**What you will do:**
Among the lines below, a stretch begins at the one with "Image resolution: width=924, height=2576." and ends at the one with "Learn More (88, 1393)". Repeat that stretch exactly, ends included.

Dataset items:

◆ ◆ ◆

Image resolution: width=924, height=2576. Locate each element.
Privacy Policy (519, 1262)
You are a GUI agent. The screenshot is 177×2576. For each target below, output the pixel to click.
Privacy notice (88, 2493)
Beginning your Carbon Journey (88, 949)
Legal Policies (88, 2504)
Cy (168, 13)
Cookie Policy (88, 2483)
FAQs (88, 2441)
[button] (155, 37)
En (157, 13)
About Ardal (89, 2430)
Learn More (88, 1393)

◆ ◆ ◆

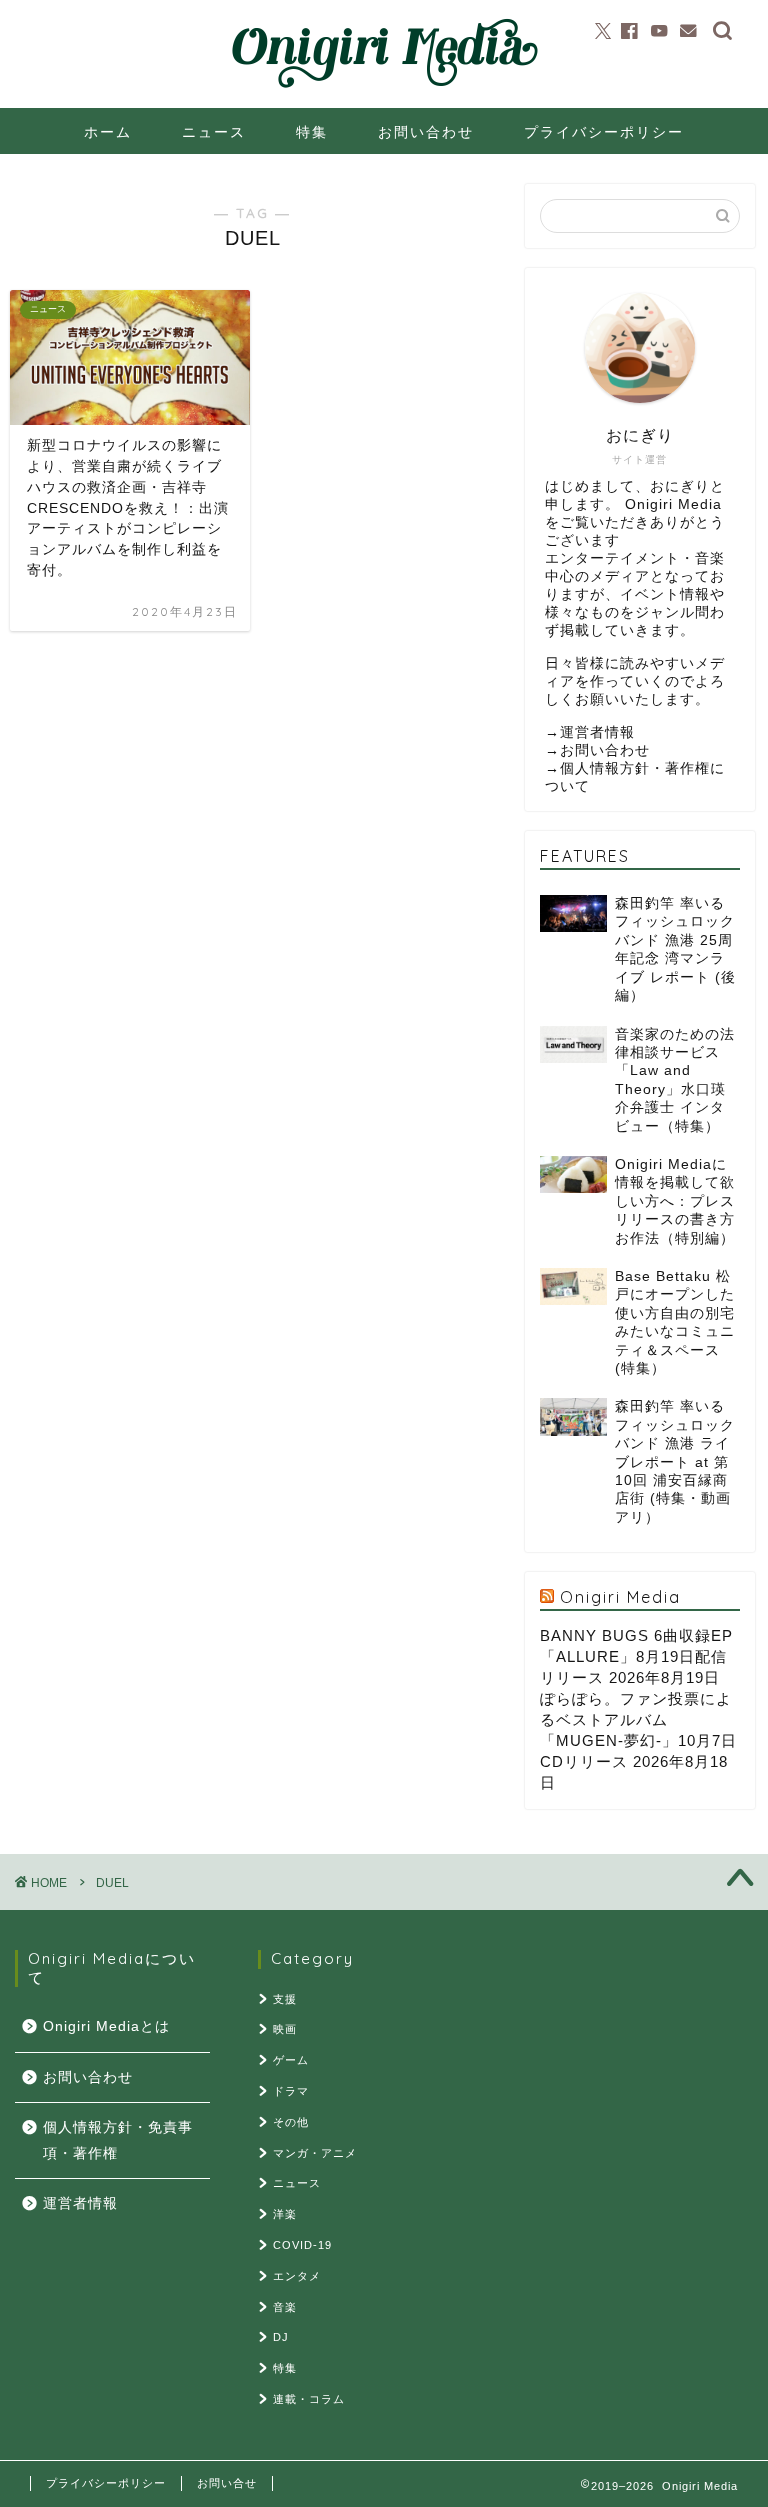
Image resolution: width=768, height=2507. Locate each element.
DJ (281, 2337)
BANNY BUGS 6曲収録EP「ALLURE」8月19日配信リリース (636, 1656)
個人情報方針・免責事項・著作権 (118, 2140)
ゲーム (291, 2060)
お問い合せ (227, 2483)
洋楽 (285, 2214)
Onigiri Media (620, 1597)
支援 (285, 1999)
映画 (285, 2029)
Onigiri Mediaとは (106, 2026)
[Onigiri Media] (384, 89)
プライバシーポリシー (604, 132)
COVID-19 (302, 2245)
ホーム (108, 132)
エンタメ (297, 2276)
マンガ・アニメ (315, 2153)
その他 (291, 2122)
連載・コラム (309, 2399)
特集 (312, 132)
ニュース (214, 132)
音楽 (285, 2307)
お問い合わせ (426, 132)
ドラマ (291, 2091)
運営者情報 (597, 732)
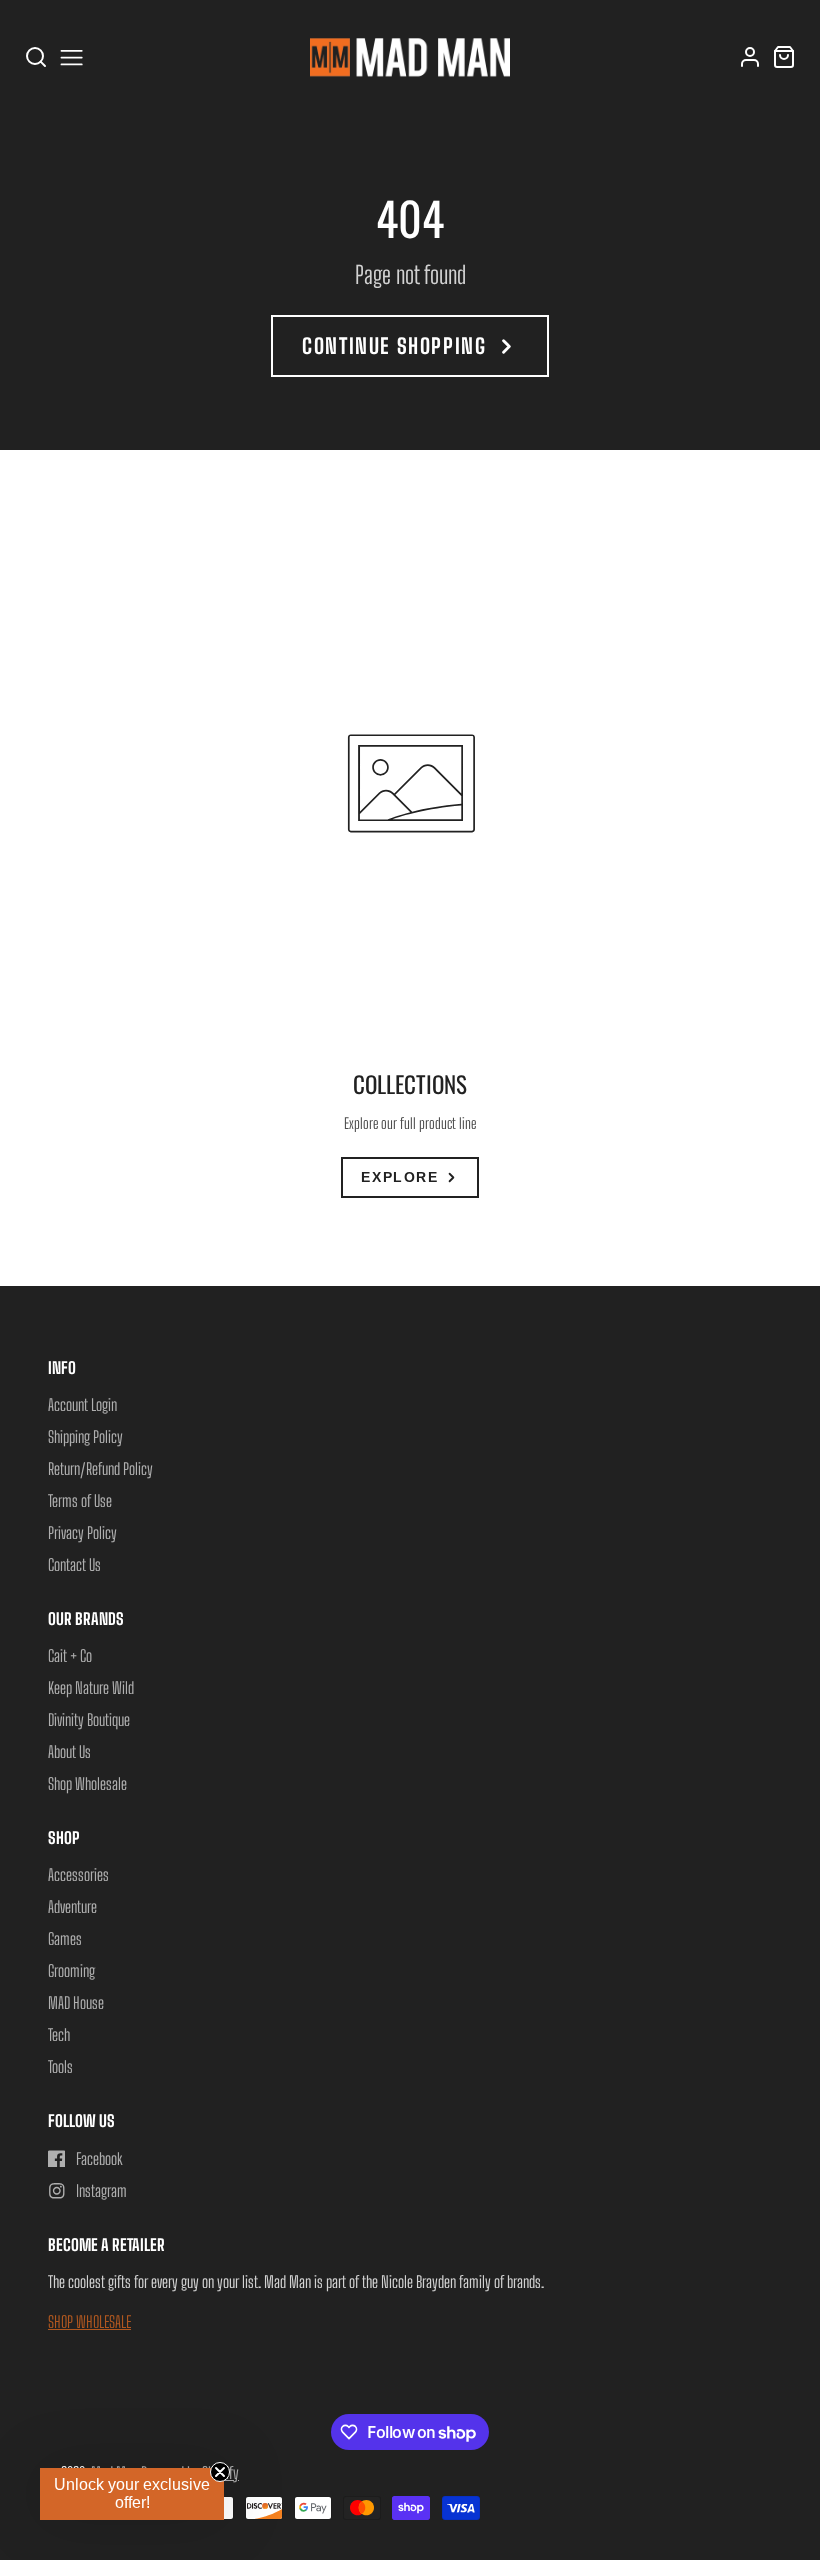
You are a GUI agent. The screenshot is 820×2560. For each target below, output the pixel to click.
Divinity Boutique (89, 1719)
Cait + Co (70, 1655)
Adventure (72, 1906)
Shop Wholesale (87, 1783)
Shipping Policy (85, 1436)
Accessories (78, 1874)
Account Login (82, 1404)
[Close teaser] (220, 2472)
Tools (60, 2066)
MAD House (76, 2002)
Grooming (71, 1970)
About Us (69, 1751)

◆ ◆ ◆

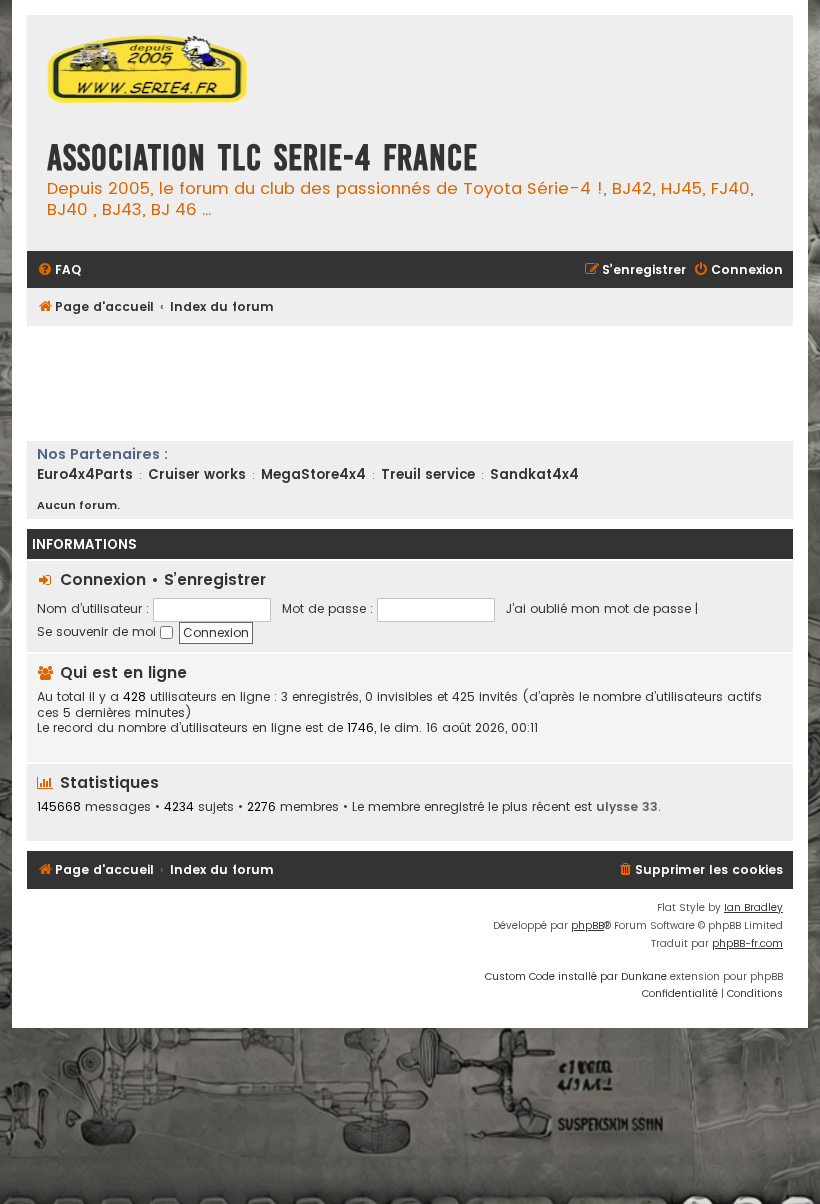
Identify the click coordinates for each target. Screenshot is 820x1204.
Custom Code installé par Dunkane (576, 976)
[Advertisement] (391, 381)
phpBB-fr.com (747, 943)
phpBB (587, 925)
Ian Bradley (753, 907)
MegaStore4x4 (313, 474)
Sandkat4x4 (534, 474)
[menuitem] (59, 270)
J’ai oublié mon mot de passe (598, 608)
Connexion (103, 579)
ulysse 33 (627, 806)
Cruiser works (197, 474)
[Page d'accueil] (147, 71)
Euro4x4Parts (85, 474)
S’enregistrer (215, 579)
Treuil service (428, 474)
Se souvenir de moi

◆ ◆ ◆

**Exercise result:**
Image resolution: width=924, height=2576. Locate each element.
Privacy Policy (519, 1262)
You are a GUI agent. The screenshot is 177×2576. For each target below, output the pixel to click.
Privacy notice (88, 2493)
Beginning your Carbon Journey (88, 949)
Legal Policies (88, 2504)
Cy (168, 13)
Cookie Policy (88, 2483)
FAQs (88, 2441)
[button] (155, 37)
En (157, 13)
About Ardal (89, 2430)
Learn More (88, 1393)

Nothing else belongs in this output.